> **DEINE AUFGABEN**
A. Welchen Berufsweg hat Marvin laut dem Text über Theaterwissenschaft selbst eingeschlagen?
B. Setze den Text über Theaterwissenschaft dort fort, wo er aufhört.

> **DOKUMENTTEXT**
+---+

Marvin H. studierte Theaterwissenschaft

Ich habe das Gefühl, dass ich während meines Studiums viel Wissen erworben habe. Doch wenn es um die praktische Anwendung geht, muss ich nun selbst aktiv werden und versuchen, das Theoretische in die Praxis zu überführen. Denn obwohl es Praxisanteile im Studium gibt, sind sie insgesamt eher gering.

MARVIN: „Was studiert man, wenn man Theater studiert? Ich habe es studiert, und dennoch bin ich mir nicht sicher, ob ich diese Frage wirklich eindeutig beantworten könnte. Natürlich spricht man viel über Aufführungen – über klassische Theaterinszenierungen, Aufführungsanalysen in verschiedenen Ausrichtungen: Was habe ich gesehen? Wie bewerte ich es? Dabei spielen Zeichensysteme eine große Rolle, aber auch kultur- und theatergeschichtliche Aspekte, etwa Shakespeare und das elisabethanische Theater oder die griechische Antike.

Ein abgeschlossenes Studium der Theaterwissenschaft führt nicht direkt zu einem klar definierten Beruf, sondern eröffnet zahlreiche Möglichkeiten. Ein alter Witz besagt: „Du hast Theaterwissenschaft studiert? Dann wirst du wohl Taxifahrer.“ Tatsächlich gibt es jedoch auch praxisorientierte Kurse und Übungen, die auf bestimmte Berufsfelder vorbereiten. Manche Absolvent:innen gehen in die Regieassistenz – so wie ich –, andere spezialisieren sich auf Dramaturgie.

Wiederum einige bleiben an der Universität und promovieren, werden wissenschaftliche Mitarbeiter:innen oder Lehrende. Im Grunde absolviert man ein geisteswissenschaftliches Studium, das zwar am Theater für viele Berufe nicht zwingend vorausgesetzt, aber oft gewünscht wird. Besonders in der Regieassistenz liest man häufig in Stellenausschreibungen: „Erwünscht ist ein abgeschlossenes Studium der Theaterwissenschaft oder eines vergleichbaren geisteswissenschaftlichen Fachs.“
MARVIN: „Ähnlich wie das Theater ist auch der Zirkus zunächst ein weit gefasster und pauschaler Überbegriff. Betrachtet man ihn historisch, landet man zunächst beim traditionellen Zirkus mit seinen klassischen, oft spektakulären Shows. Dazu gehören die typische Nummernrevue, der starke Einsatz von Tieren sowie die Dressurnummern. Geht man noch weiter zurück, kann man auch Freakshows und Sideshows mit einbeziehen.

+---+

> **QUELLENMATERIAL**

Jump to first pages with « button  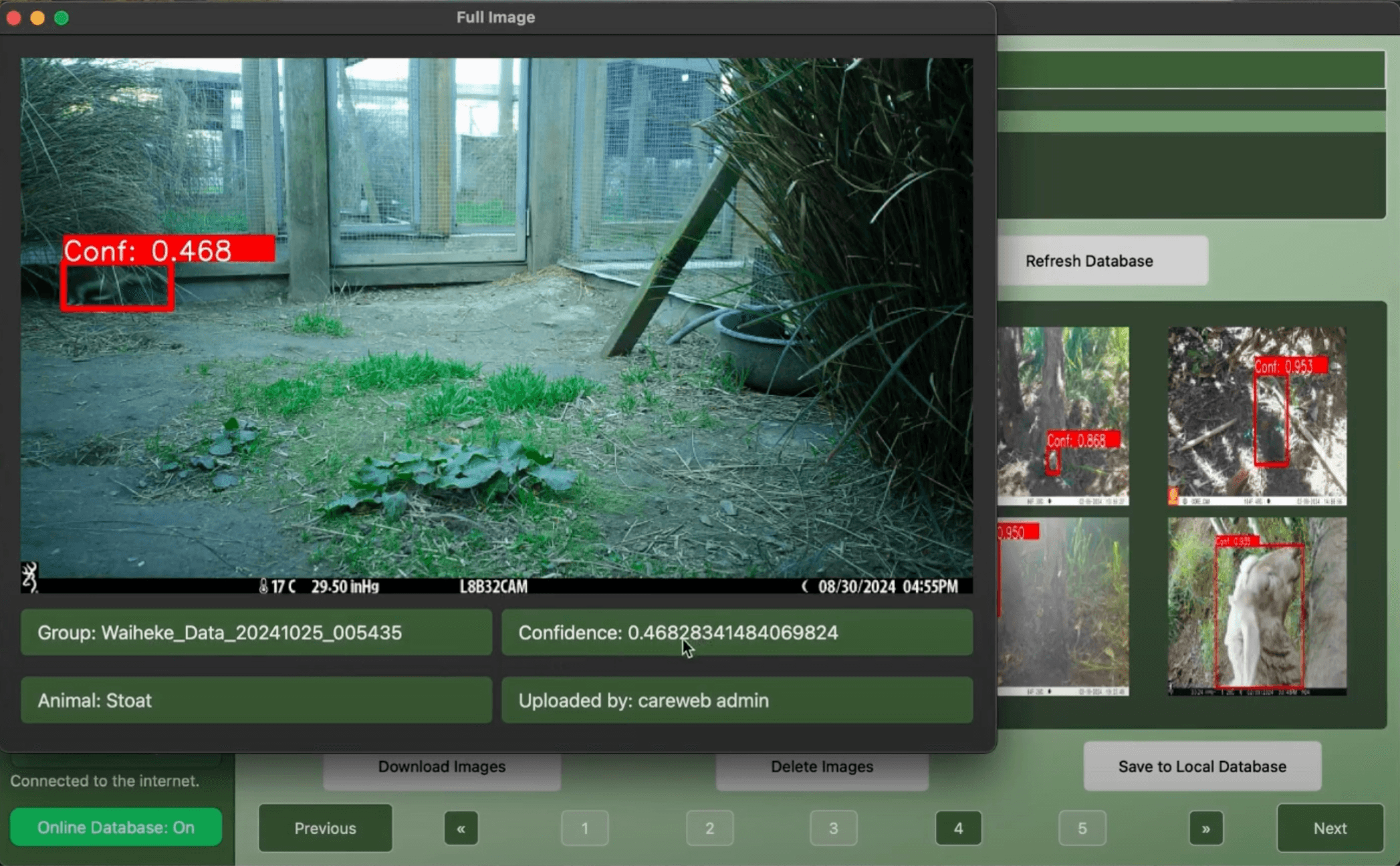pos(461,829)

+---+

> **LÖSUNGEN**
A. Er ist in die Regieassistenz gegangen.

B.
Die sogenannten Völkerschauen, die zwar nicht direkt zum Zirkus gehörten, aber ebenfalls mit der Zurschaustellung von Mensch und Tier arbeiteten, sind ein weiteres historisches Beispiel. Der Zirkus als Kunstform war und ist eng mit der Idee verknüpft, dass der Mensch sich über das Tier erhebt – es kontrolliert, bändigt und letztlich vorführt. Das ist einer der ursprünglichen Gedanken hinter dieser Form der Darbietung.

In der modernen Popkultur kennen viele vermutlich den Film The Greatest Showman, der lose auf der Geschichte von P.T. Barnum basiert. Er vermittelt einen Eindruck von der traditionellen Zirkuskultur, wie sie bis heute existiert, aus der sich jedoch der „Neue Zirkus“ entwickelt hat. Dieser brach mit vielen klassischen Elementen und suchte nach neuen Formen der Darstellung, Inszenierung und Aufführung.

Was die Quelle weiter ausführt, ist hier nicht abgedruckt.